▸ **Excerpt to read**

Doctors on verge of walkout over lack of protective equipment

Health secretary Matt Hancock said that more than 7m pieces of PPE equipment have been shipped to the front line

Doctors and other medical staff are threatening to quit frontline NHS work because they feel there is inadequate safety equipment.

Dr Rinesh Parmar, chair of medics’ group Doctors’ Association UK, told the Guardian that the longer the coronavirus epidemic lasts, “if doctors feel that there is a widespread lack of personal perspective equipment (PPE), then some doctors may feel they have no choice but to give up the profession they love”.

He added that doctors felt “abandoned by not being given the PPE that the World Health Organization recommends”.

Health secretary Matt Hancock announced on Tuesday that more than 11,000 retired NHS staff had agreed to come back to work to help tackle the increased workload on wards, and there is a major volunteer recruitment drive now also underway.

Hancock said that more than 7 million pieces of PPE had been shipped in the past 24 hours and that healthcare workers could consult a helpline if they were missing necessary equipment such as masks.

The NHS is also now in the process of opening a temporary hospital at London’s ExCel conference centre that can house 4,000 people across two wards.

Parmar told the newspaper that he had been messaged by a doctor with an immuno-compromised husband who said: “Without PPE I put him at risk every single day. If this is not sorted soon then I’m off.”

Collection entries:

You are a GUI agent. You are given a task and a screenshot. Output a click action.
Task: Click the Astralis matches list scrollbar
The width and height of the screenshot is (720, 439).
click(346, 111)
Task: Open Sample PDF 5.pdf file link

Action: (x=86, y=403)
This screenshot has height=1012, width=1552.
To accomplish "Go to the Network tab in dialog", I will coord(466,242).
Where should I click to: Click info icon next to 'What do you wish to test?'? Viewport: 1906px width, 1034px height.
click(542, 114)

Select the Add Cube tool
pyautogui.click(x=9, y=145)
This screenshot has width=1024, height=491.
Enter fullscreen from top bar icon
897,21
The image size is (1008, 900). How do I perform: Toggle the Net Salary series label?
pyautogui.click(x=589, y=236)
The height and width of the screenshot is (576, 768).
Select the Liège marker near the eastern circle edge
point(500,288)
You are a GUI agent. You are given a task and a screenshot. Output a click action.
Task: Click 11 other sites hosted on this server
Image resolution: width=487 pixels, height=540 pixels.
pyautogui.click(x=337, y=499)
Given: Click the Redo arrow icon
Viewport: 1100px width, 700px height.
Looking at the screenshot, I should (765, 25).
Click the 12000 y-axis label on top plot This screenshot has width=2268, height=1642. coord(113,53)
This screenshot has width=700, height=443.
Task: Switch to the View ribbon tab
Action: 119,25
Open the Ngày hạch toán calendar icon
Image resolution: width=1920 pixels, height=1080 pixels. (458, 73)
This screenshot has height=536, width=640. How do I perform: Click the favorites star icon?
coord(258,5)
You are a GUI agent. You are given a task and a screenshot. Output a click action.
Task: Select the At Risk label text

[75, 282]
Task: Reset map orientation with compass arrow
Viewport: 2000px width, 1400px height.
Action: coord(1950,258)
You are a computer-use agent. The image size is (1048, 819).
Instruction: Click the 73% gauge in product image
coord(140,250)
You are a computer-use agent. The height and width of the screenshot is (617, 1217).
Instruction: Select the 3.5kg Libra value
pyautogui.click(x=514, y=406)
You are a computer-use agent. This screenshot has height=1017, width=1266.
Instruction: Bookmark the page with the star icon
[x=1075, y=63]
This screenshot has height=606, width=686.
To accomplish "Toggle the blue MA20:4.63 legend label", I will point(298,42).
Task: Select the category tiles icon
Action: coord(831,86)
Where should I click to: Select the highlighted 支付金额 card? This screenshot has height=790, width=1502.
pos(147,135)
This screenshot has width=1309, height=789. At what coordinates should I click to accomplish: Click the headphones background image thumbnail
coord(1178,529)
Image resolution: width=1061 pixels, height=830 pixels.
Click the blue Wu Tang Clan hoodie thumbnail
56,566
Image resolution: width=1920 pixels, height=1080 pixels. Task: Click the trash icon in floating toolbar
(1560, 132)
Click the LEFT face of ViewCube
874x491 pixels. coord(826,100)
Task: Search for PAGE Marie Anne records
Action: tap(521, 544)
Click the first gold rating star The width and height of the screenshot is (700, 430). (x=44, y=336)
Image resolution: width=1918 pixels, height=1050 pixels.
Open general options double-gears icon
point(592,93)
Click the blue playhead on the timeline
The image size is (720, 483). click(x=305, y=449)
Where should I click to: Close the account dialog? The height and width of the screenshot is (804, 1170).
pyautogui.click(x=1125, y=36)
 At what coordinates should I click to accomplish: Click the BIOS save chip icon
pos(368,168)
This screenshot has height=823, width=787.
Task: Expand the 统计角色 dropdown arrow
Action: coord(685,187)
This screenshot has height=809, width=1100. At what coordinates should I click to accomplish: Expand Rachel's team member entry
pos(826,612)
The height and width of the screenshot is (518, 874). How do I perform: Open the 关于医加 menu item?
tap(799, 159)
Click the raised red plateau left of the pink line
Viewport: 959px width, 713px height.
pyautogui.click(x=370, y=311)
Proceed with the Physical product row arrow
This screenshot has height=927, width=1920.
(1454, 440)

▸ **Problem set**
**A.** Print the stretch of the article on doctors and protective equipment from "Hancock said that more than 7 million" through "across two wards.".
**B.** Carry on the article on doctors and protective equipment from the point where it stops.
The rows are separate material with no connection to the article on doctors and protective equipment.

▸ **Expected responses**
**A.**
Hancock said that more than 7 million pieces of PPE had been shipped in the past 24 hours and that healthcare workers could consult a helpline if they were missing necessary equipment such as masks.

The NHS is also now in the process of opening a temporary hospital at London’s ExCel conference centre that can house 4,000 people across two wards.

**B.**
At the weekend, the Royal College of Nursing wrote a letter to prime minister Boris Johnson asking him to “personally intervene” to ensure that nurses and other healthcare staff had access to sufficient PPE.

The college also called for the government to increase the number of Covid-19 tests for nurses displaying possible symptoms of the virus.

Dame Donna Kinnair, chief executive of the RCN, said: “Nursing staff across the country are rising to the challenge of this unprecedented situation.

“Our members are coming out of retirement, students interrupting their studies, and nursing staff are deploying from non-clinical settings, all to support the frontline in the battle against COVID-19.

“We ask you to personally intervene and act to ensure enough supply of PPE and testing for COVID-19 is available for all nursing staff and our colleagues across the health and care system.”